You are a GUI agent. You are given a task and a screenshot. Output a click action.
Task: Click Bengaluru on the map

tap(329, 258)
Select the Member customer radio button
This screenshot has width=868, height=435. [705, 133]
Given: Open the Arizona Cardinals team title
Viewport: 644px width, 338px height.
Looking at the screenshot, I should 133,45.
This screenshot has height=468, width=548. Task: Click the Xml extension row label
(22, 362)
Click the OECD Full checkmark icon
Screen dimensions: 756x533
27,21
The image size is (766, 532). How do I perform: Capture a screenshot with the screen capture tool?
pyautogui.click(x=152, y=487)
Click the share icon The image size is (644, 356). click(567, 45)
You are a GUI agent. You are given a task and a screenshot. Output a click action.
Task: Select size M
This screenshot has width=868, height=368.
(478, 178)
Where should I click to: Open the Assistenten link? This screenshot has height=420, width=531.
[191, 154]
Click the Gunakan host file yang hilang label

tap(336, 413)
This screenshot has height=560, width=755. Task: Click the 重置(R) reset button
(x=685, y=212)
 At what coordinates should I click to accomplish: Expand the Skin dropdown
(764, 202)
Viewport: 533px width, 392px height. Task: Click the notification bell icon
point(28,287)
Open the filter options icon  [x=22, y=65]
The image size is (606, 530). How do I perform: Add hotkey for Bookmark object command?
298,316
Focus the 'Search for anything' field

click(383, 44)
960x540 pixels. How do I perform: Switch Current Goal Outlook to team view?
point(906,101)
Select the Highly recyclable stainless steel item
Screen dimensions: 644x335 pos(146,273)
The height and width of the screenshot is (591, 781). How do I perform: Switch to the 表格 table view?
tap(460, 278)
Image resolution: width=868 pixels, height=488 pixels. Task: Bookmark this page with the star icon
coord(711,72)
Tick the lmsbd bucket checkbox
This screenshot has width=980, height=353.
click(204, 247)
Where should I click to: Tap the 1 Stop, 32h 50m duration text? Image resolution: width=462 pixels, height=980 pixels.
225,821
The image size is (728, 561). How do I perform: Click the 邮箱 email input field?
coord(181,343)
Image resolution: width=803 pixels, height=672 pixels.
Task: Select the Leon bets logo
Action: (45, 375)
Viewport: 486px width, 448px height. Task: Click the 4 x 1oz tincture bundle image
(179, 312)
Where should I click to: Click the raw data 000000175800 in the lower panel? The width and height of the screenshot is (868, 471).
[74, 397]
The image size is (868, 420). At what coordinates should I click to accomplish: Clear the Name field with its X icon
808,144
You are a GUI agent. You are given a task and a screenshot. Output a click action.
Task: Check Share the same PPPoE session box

_TASK DETAILS_
With the line that contains "The image size is (606, 530)." as your start, reproduce the data above exactly through its last line, and nothing before that start.

_TASK SOLUTION_
The image size is (606, 530). How do I perform: Add hotkey for Bookmark object command?
298,316
Focus the 'Search for anything' field

click(383, 44)
960x540 pixels. How do I perform: Switch Current Goal Outlook to team view?
point(906,101)
Select the Highly recyclable stainless steel item
Screen dimensions: 644x335 pos(146,273)
The height and width of the screenshot is (591, 781). How do I perform: Switch to the 表格 table view?
tap(460, 278)
Image resolution: width=868 pixels, height=488 pixels. Task: Bookmark this page with the star icon
coord(711,72)
Tick the lmsbd bucket checkbox
This screenshot has width=980, height=353.
click(204, 247)
Where should I click to: Tap the 1 Stop, 32h 50m duration text? Image resolution: width=462 pixels, height=980 pixels.
225,821
The image size is (728, 561). How do I perform: Click the 邮箱 email input field?
coord(181,343)
Image resolution: width=803 pixels, height=672 pixels.
Task: Select the Leon bets logo
Action: (45, 375)
Viewport: 486px width, 448px height. Task: Click the 4 x 1oz tincture bundle image
(179, 312)
Where should I click to: Click the raw data 000000175800 in the lower panel? The width and height of the screenshot is (868, 471).
[74, 397]
The image size is (868, 420). At what coordinates should I click to accomplish: Clear the Name field with its X icon
808,144
You are a GUI agent. You are given a task and a screenshot. Output a click action.
Task: Check Share the same PPPoE session box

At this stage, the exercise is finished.